[SET PROBLEM 1]: Extract from the records every line from the one containing "Click the apple" down through the last line of the records, both ends included, and repeat these lines exactly.

[TEXT PROVIDED]:

## START

# Finding gold or silver in Europe



## Arrow (Nov 2, 2015)

This is sort of a 2 fold question. I've just entered the world of gold and silver and don't know where to start. What i mean is i don't know where to buy any. Where i live u cant buy an iphone without fear of it being fake much less authentic gold or silver. So if anyone knows a place that sells and ships to all of Europe it would be a real help. Now for part 2 i've heard of the austrian mint and its not that far a drive but was wanting to know if anyone had problems with fake austrian philharmonik gold and silver coins. Thx in advance.


----------



## Denton (Sep 18, 2012)

Arrow said:


> This is sort of a 2 fold question. I've just entered the world of gold and silver and don't know where to start. What i mean is i don't know where to buy any. Where i live u cant buy an iphone without fear of it being fake much less authentic gold or silver. So if anyone knows a place that sells and ships to all of Europe it would be a real help. Now for part 2 i've heard of the austrian mint and its not that far a drive but was wanting to know if anyone had problems with fake austrian philharmonik gold and silver coins. Thx in advance.

## END

[SET PROBLEM 2]:
Answer these from the forum thread on finding gold or silver in Europe:
(a) What item does Arrow say cannot be bought where Arrow lives without fear of it being fake?
(b) Which mint has Arrow heard of and says is not that far a drive?
(c) Which forum member quotes Arrow's post?

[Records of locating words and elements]
## START

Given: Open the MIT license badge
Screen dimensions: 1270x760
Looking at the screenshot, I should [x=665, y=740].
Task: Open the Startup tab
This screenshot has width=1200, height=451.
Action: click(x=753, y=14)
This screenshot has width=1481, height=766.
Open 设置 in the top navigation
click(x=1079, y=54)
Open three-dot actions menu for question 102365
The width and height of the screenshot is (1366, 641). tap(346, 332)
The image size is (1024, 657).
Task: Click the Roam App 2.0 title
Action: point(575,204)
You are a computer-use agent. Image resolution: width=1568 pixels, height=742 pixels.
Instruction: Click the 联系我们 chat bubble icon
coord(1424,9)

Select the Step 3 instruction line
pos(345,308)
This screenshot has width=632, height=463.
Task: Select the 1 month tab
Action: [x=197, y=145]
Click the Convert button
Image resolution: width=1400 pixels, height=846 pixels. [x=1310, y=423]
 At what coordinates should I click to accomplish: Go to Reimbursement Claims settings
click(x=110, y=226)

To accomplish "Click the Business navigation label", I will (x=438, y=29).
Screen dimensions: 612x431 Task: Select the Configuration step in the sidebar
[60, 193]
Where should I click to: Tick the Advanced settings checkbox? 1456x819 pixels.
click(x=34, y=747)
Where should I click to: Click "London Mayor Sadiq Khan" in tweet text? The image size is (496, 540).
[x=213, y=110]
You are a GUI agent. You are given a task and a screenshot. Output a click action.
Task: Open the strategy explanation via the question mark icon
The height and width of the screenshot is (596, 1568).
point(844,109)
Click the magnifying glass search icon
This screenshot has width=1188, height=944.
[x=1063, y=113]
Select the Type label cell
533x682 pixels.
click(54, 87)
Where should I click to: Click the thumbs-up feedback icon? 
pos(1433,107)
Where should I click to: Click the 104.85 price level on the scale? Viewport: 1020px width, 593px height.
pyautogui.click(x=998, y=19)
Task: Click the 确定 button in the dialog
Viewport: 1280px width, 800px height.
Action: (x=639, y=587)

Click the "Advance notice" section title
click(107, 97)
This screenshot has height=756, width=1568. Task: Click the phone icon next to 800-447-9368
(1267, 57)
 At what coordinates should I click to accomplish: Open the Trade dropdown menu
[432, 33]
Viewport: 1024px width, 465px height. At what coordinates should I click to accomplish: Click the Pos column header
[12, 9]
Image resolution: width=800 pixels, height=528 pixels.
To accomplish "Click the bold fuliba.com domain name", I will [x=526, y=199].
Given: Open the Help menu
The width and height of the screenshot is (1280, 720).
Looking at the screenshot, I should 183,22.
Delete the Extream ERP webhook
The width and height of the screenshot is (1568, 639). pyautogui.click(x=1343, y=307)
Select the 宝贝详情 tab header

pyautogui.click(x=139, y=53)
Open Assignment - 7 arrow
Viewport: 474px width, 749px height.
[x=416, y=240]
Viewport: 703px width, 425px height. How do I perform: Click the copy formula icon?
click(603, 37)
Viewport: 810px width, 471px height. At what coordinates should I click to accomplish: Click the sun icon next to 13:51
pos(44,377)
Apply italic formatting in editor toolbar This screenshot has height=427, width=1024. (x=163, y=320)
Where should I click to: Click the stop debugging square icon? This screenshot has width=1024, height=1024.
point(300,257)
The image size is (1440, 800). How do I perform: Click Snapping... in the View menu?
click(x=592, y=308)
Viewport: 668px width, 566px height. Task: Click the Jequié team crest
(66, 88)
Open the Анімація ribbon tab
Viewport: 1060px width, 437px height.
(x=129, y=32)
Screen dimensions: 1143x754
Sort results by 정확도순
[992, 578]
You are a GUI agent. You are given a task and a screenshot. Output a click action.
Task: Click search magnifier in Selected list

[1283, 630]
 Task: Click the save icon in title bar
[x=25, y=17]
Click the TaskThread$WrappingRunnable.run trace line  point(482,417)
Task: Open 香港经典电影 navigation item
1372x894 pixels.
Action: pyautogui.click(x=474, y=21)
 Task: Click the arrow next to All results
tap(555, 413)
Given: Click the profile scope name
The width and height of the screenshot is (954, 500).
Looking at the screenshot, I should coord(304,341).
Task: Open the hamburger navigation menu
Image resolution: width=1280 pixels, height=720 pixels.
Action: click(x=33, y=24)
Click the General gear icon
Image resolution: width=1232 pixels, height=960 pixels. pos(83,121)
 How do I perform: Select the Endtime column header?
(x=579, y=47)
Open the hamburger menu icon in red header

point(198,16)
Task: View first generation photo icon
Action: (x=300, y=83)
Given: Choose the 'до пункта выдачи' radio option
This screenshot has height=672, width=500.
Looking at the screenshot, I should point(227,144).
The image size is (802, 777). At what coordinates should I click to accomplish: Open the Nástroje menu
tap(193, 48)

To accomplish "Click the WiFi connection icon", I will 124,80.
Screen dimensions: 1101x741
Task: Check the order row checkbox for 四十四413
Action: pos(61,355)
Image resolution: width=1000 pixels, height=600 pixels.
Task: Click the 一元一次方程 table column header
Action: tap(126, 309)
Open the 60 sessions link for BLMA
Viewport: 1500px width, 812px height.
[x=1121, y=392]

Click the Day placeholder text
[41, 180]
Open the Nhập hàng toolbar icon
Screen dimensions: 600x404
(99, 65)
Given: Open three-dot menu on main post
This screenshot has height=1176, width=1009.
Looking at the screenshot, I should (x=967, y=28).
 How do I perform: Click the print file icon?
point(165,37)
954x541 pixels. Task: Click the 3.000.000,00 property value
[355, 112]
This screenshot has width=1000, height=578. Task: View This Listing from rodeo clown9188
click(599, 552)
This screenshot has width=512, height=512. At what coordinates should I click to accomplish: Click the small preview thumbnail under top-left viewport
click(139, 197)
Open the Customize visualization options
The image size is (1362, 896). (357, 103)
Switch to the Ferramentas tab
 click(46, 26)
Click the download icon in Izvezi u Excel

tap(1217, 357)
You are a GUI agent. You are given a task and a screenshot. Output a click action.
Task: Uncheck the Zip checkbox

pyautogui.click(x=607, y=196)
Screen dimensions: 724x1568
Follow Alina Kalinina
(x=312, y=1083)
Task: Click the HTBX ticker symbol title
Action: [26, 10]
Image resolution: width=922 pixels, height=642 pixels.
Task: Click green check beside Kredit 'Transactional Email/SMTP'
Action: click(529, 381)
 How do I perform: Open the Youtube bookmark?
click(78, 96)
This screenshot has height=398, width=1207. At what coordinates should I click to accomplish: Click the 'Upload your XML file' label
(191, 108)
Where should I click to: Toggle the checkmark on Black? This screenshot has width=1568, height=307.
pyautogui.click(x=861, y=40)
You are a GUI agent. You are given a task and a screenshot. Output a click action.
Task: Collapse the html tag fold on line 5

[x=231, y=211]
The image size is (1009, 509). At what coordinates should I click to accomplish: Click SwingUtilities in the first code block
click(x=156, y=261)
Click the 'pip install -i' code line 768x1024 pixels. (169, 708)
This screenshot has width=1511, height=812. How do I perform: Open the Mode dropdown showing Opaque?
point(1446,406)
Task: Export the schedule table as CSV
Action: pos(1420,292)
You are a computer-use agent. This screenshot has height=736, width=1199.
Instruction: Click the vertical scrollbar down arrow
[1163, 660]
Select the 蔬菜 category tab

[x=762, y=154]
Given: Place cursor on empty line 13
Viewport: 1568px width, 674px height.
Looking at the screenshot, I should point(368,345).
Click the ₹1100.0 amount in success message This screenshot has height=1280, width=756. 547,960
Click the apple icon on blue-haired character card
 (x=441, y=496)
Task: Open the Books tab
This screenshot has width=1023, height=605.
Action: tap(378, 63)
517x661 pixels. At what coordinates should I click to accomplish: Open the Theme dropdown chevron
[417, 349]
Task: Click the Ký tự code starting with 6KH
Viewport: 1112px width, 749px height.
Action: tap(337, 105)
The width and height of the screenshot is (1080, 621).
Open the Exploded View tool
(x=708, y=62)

## END

[WRITTEN RESPONSE 1]:
Click the apple icon on blue-haired character card
 (x=441, y=496)
Task: Open the Books tab
This screenshot has width=1023, height=605.
Action: tap(378, 63)
517x661 pixels. At what coordinates should I click to accomplish: Open the Theme dropdown chevron
[417, 349]
Task: Click the Ký tự code starting with 6KH
Viewport: 1112px width, 749px height.
Action: tap(337, 105)
The width and height of the screenshot is (1080, 621).
Open the Exploded View tool
(x=708, y=62)

[WRITTEN RESPONSE 2]:
(a) An iphone.
(b) The Austrian mint.
(c) Denton.